• Extracted material:

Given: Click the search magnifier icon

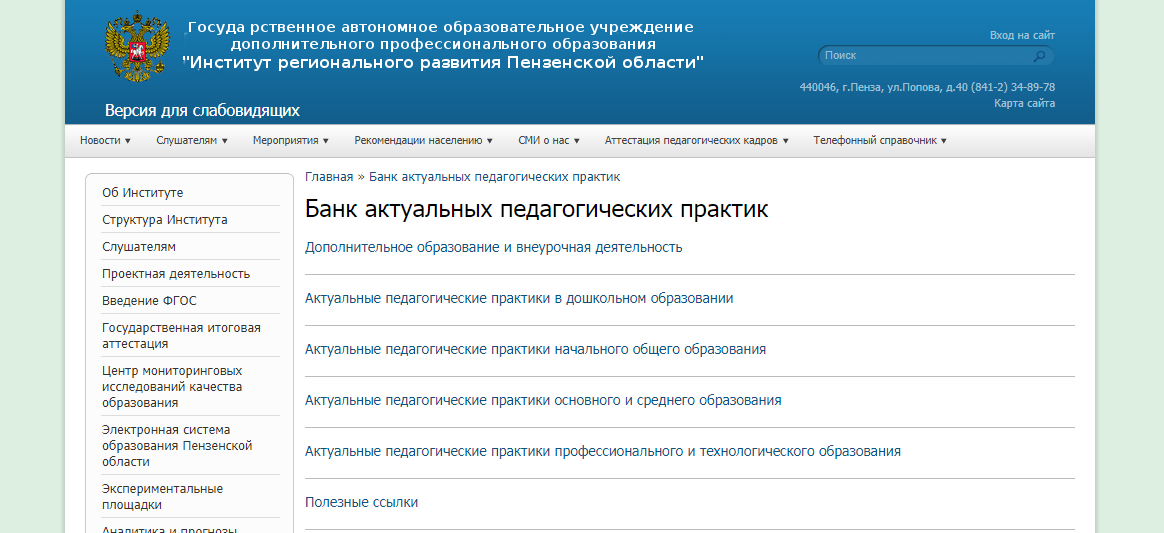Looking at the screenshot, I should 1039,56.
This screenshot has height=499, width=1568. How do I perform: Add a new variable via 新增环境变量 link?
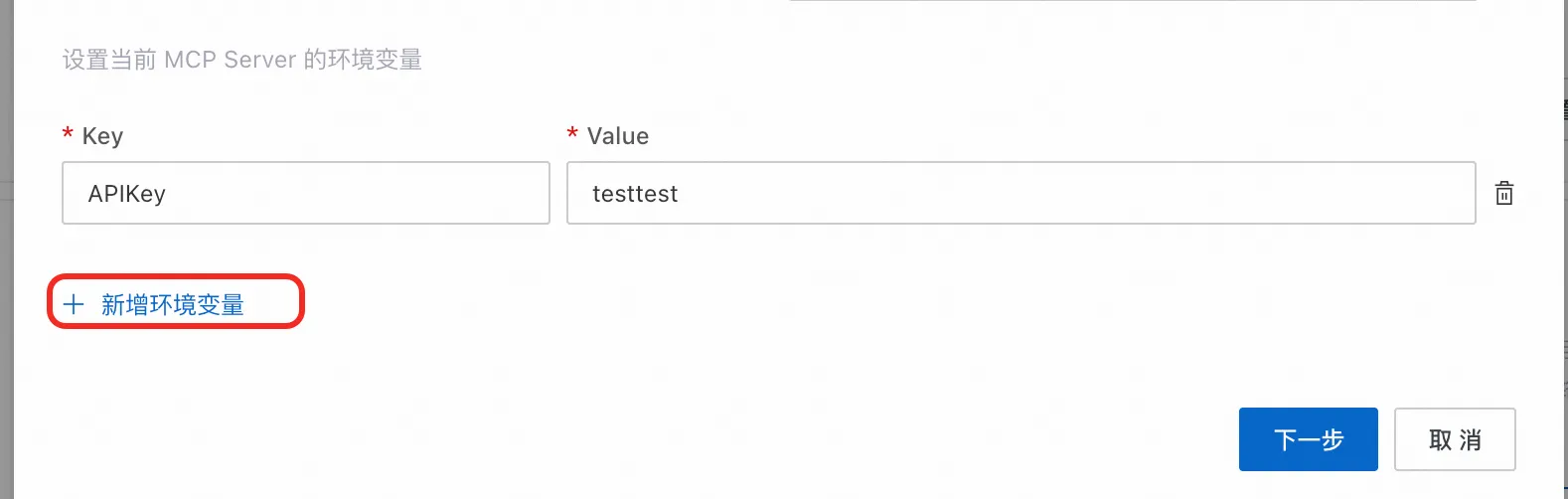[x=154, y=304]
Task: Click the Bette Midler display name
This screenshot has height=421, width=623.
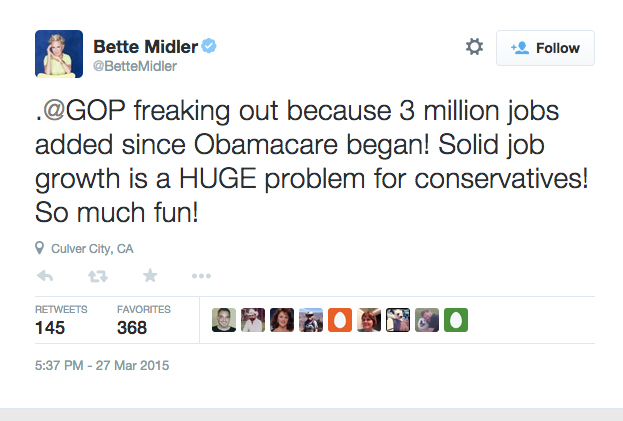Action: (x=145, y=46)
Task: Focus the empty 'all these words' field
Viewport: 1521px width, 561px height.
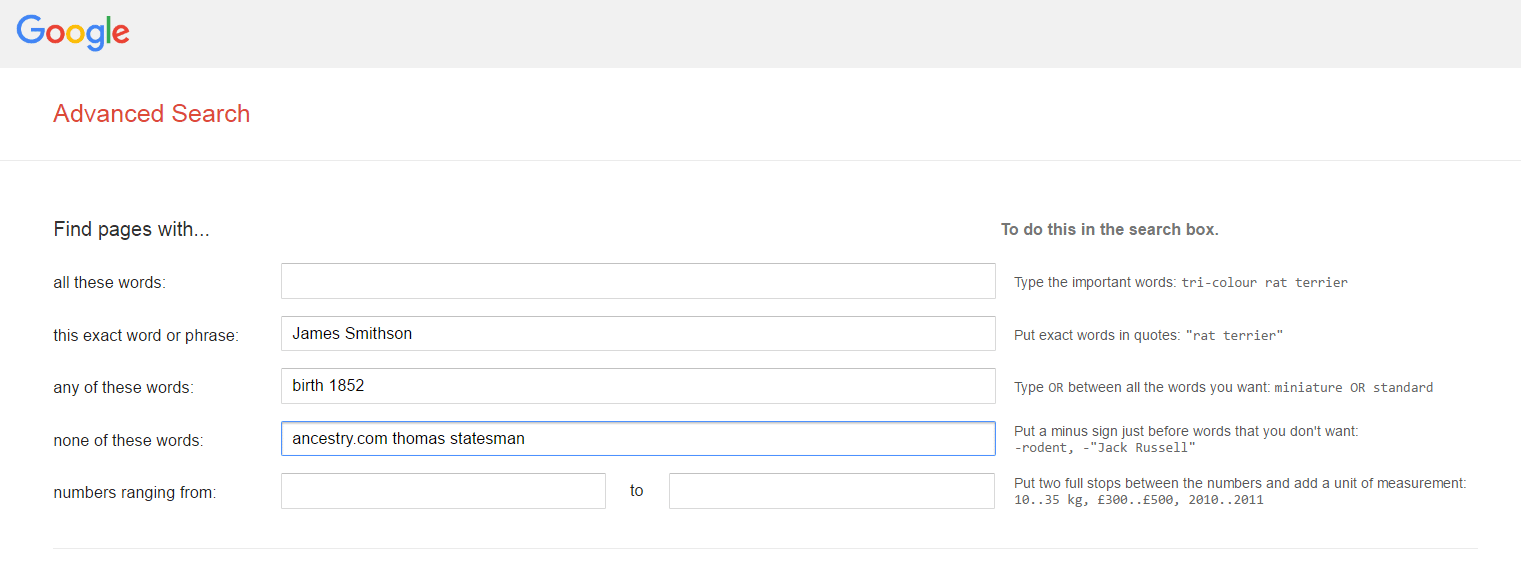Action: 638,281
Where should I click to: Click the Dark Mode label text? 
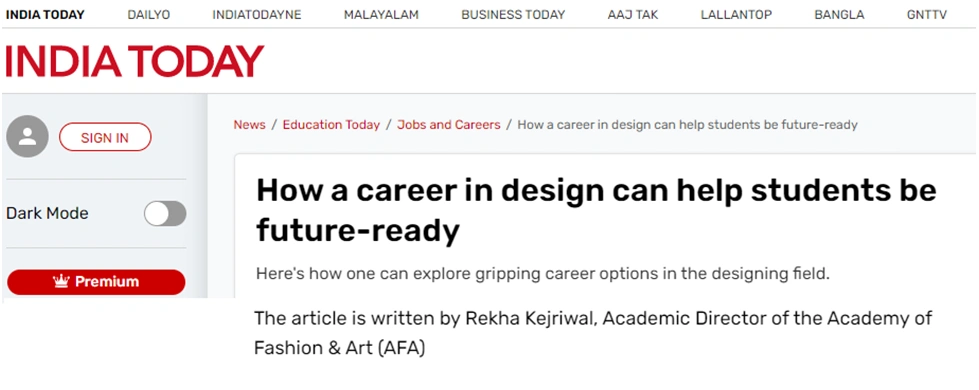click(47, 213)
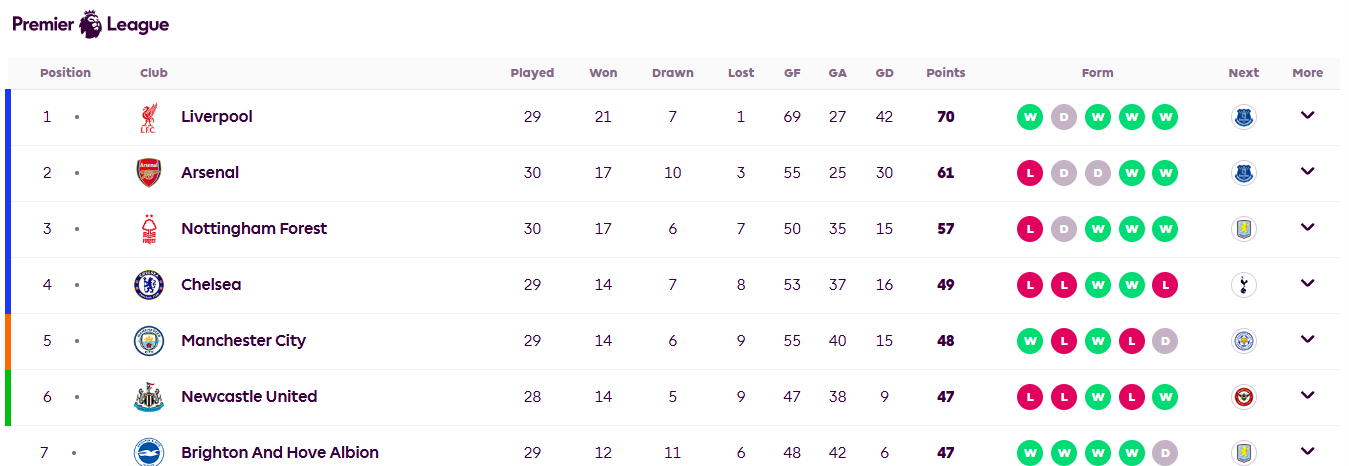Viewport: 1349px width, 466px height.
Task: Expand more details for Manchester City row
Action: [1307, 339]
* * *
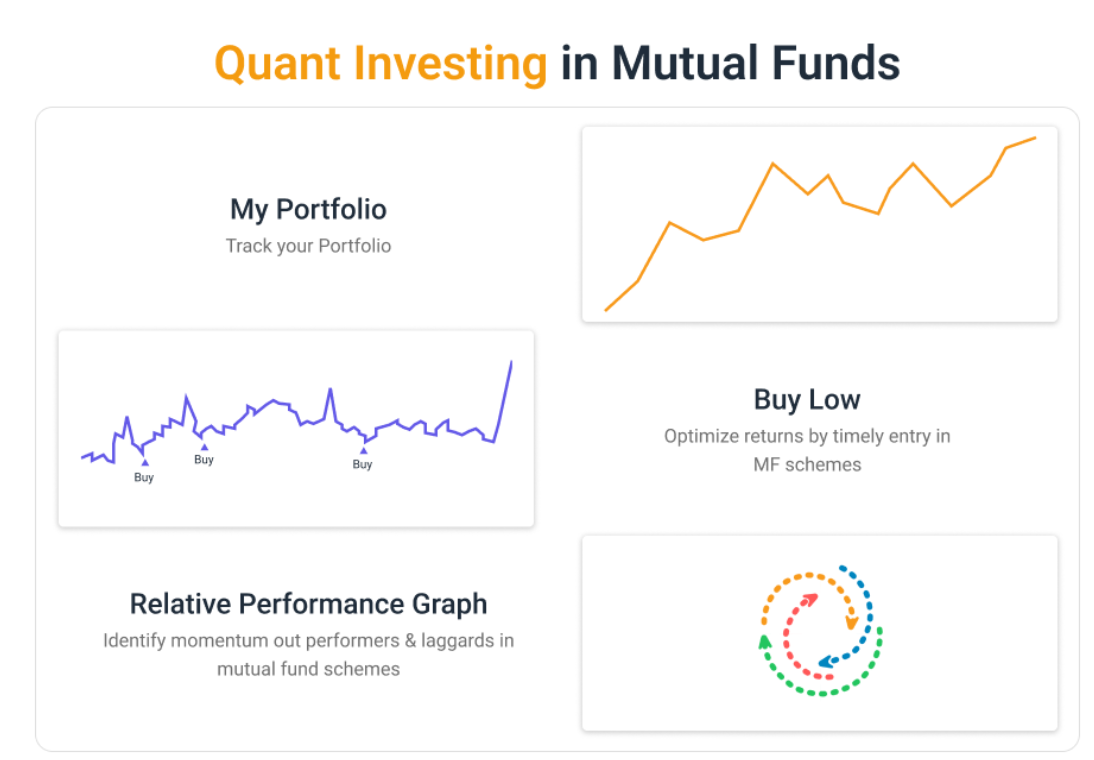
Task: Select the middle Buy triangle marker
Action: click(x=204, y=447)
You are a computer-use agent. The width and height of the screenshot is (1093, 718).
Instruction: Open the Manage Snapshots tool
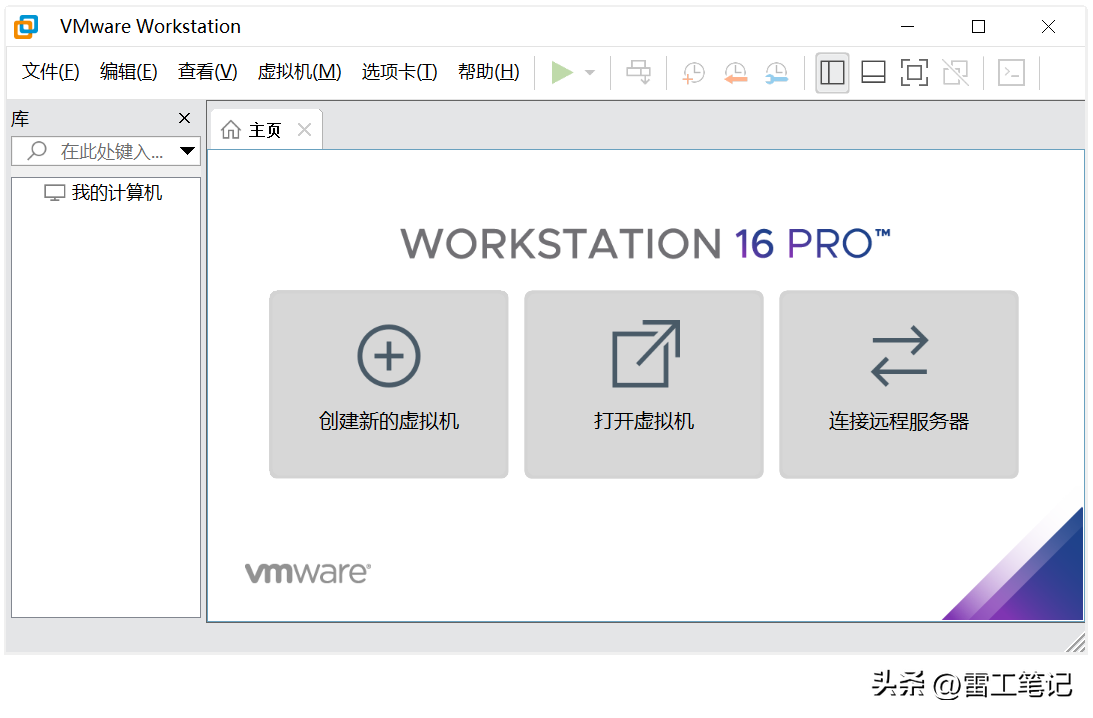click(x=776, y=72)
==
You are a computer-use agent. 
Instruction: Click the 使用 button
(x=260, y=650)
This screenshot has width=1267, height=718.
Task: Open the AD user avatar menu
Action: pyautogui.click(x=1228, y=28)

• Try it:
Report, from the entries above, each line where "agent" is found.

• Exercise solution:
You are a computer-use agent. The width and height of the screenshot is (1093, 718).
You are a computer-use agent. 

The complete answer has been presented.